Brain-specific QTL annotation
As AD is characterized by neurodegeneration, we annotated the significant genomic loci with publicly available databases of expression, methylation, and histone acetylation QTLs, as catalogued in BRAINEAC61, CommonMind Consortium Portal62 and xQTL Serve63, as an extension of the GTEx tissue eQTL mapping performed in FUMA. Descriptions of these brain eQTL databases and settings we used are in the Supplementary Note.
Gene-based analysis
To account for the distinct types of genetic data in this study, genotype array (PGC-ALZ, IGAP, UKB) and whole-exome sequencing data (ADSP), we first performed two gene-based genome-wide association analysis (GWGASs) using MAGMA32, followed by a meta-analysis. SNP-based P-values from the meta-analysis of the 3 genotype-array-based datasets were used as input for the first GWGAS, while the unimputed individual-level sequence data of ADSP was used as input for the second GWGAS. A total of 18,233 protein-coding genes (each containing at least one SNP in the GWAS) from the National Center for Biotechnology Information (NCBI) 37.3 gene definitions were used as basis for GWGAS in MAGMA. Bonferroni correction was applied to correct for multiple testing (P<2.74×10−6).
Gene-set analysis
Results from the GWGAS analyses were used to test for association in 7,086 predefined gene-sets of four categories:
1. 6,994 curated gene-sets representing known biological and metabolic pathways derived from Gene Ontology (5917 gene-sets), Biocarta (217 gene-sets), KEGG (186 gene-sets), Reactome (674 gene-sets) catalogued by and obtained from the MsigDB version 6.164 (see URLs)
Gene expression values from 53 tissues obtained from GTEx57, log2 transformed with pseudocount 1 after winsorization at 50 and averaged per tissue.

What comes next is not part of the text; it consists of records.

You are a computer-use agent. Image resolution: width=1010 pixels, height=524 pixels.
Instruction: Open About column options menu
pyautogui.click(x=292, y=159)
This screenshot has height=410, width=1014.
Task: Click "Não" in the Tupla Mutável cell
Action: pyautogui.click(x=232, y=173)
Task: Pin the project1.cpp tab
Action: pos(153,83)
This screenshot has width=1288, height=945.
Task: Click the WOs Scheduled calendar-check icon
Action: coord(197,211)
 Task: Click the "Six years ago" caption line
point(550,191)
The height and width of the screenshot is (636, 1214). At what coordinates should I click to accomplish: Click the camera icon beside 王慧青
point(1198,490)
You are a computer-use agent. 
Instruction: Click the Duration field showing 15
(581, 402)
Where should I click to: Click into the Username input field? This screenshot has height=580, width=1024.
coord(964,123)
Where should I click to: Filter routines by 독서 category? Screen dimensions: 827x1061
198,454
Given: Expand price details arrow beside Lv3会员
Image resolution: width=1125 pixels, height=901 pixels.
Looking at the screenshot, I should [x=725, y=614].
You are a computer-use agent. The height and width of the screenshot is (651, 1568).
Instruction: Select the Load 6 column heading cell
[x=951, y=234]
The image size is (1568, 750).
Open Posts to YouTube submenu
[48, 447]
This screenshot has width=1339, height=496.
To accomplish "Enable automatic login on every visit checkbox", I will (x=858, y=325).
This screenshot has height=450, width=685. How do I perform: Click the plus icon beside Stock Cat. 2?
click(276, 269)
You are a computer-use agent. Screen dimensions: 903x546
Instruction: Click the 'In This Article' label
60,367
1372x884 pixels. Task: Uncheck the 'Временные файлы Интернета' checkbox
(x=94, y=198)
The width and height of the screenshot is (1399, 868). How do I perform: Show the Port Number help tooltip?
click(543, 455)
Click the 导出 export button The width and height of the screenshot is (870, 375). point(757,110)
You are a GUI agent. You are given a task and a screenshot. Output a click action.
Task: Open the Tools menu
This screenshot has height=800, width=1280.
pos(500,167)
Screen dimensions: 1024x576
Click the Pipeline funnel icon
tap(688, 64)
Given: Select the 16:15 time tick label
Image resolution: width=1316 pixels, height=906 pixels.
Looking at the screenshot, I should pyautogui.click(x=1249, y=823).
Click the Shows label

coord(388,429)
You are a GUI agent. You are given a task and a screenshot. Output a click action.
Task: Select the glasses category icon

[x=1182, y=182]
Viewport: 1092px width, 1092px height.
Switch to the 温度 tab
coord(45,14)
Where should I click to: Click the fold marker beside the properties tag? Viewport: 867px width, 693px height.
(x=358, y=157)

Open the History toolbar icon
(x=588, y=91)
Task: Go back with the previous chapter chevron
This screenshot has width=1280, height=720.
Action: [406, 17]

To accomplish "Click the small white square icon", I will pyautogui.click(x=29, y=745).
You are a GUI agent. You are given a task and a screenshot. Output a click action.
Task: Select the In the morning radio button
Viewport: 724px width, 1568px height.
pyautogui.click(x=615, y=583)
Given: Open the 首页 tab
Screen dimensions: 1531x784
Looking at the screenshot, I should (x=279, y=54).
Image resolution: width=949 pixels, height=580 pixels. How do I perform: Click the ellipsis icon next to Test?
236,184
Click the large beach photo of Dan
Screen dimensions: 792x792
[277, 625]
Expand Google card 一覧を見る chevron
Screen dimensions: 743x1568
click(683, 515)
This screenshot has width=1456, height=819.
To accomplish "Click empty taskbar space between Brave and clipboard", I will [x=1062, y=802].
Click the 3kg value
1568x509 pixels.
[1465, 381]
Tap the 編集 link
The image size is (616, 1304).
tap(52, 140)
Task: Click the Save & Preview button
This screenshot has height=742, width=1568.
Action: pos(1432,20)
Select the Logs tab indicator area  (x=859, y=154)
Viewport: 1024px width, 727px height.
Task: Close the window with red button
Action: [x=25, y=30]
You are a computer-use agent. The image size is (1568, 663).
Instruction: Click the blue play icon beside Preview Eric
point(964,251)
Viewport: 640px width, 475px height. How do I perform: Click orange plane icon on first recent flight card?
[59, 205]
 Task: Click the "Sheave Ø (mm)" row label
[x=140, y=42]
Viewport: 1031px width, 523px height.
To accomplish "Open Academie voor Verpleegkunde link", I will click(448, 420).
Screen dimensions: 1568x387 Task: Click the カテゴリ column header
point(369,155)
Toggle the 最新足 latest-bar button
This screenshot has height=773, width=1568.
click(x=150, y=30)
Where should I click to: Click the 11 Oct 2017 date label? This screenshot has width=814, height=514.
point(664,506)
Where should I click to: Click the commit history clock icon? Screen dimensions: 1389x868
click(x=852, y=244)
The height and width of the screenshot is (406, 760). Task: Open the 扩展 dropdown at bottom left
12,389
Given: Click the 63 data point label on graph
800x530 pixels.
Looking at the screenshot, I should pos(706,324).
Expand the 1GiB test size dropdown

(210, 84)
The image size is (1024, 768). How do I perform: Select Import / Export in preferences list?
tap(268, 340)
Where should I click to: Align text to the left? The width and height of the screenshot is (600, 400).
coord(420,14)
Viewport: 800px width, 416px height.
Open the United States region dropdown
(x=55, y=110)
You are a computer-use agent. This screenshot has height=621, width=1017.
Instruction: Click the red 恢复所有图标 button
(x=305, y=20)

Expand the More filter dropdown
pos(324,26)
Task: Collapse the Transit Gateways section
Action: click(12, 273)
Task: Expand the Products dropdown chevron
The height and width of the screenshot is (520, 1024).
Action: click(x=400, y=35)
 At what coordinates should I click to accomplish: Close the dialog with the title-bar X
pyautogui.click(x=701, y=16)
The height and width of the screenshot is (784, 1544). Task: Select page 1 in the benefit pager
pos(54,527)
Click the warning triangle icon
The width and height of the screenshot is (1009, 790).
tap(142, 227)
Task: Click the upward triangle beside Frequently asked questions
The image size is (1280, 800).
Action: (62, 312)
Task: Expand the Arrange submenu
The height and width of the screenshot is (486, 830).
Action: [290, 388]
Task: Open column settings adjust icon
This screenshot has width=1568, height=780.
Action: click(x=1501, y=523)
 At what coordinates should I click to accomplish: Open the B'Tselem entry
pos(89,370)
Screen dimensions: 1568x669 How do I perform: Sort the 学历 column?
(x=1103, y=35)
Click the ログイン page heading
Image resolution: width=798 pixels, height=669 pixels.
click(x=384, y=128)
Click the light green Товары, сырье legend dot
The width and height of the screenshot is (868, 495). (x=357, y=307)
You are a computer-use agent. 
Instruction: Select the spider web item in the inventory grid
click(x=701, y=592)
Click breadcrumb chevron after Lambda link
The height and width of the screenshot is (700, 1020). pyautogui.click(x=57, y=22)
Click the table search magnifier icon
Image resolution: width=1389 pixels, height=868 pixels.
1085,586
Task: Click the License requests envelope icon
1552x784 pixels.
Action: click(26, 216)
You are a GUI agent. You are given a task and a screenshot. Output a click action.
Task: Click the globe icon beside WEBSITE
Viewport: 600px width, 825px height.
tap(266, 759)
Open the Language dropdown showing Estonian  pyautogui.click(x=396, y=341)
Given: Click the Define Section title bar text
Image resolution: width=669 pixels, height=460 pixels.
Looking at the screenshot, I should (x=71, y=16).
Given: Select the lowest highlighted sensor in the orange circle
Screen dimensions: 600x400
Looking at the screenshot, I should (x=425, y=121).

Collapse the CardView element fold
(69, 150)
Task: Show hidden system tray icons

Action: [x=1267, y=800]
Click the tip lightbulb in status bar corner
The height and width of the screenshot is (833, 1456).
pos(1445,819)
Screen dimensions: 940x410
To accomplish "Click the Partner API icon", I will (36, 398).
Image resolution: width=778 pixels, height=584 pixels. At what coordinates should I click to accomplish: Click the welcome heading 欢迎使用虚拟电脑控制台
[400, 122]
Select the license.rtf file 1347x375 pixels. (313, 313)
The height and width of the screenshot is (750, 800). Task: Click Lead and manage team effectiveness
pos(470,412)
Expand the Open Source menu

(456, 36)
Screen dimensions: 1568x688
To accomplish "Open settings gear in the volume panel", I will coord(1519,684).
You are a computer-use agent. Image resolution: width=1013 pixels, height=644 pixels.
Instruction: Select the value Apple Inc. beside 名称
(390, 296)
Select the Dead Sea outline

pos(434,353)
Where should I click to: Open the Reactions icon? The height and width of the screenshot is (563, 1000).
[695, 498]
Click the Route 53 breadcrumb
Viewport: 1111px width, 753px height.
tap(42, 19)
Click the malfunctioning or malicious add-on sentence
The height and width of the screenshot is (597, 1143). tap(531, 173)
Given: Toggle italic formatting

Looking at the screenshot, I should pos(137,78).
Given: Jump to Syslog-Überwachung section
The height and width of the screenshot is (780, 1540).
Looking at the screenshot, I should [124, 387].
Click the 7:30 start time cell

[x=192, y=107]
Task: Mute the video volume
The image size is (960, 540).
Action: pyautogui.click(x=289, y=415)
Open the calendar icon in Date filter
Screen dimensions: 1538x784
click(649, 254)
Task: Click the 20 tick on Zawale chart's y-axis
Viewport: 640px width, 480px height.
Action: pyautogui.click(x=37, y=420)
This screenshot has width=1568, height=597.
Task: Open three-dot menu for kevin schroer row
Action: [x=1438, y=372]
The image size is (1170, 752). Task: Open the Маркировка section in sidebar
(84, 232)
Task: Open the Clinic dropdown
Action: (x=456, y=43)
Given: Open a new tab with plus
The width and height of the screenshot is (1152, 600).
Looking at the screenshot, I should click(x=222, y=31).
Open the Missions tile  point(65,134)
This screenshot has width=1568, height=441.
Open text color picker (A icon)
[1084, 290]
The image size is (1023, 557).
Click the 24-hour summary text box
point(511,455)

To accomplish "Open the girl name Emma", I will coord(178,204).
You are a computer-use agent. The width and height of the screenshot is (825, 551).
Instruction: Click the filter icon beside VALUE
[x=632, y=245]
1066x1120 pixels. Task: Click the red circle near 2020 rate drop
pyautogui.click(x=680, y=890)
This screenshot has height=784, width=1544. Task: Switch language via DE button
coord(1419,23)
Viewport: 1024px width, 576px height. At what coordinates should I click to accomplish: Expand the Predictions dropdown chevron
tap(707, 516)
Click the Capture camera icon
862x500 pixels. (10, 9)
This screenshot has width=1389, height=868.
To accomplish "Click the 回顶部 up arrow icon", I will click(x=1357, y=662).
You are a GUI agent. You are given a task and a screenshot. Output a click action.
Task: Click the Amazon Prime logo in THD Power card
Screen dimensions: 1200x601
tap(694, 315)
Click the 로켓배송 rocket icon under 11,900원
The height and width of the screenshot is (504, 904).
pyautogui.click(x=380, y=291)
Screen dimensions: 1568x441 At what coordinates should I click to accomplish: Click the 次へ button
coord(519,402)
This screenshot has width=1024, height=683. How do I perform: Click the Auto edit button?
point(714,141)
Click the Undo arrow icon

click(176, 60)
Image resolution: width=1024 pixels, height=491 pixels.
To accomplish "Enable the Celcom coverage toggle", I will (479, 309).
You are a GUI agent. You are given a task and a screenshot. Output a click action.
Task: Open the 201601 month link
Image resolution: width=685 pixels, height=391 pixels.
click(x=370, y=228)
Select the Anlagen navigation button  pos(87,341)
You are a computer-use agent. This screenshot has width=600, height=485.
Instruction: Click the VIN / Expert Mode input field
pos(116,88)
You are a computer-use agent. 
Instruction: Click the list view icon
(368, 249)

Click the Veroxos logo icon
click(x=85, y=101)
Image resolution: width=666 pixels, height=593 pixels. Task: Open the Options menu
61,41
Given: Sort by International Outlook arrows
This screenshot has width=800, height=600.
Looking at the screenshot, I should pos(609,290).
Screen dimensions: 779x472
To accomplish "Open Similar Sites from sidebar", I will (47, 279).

Cell-type specific expression in 24 broad categories of brain cell types, which were calculated following the method described in ref.37. Briefly, brain cell-type expression data was drawn from single-cell RNA sequencing data from mouse brains. For each gene, the value for each cell-type was calculated by dividing the mean Unique Molecular Identifier (UMI) counts for the given cell type by the summed mean UMI counts across all cell types. Single-cell gene-sets were derived by grouping genes into 40 equal bins based on specificity of expression.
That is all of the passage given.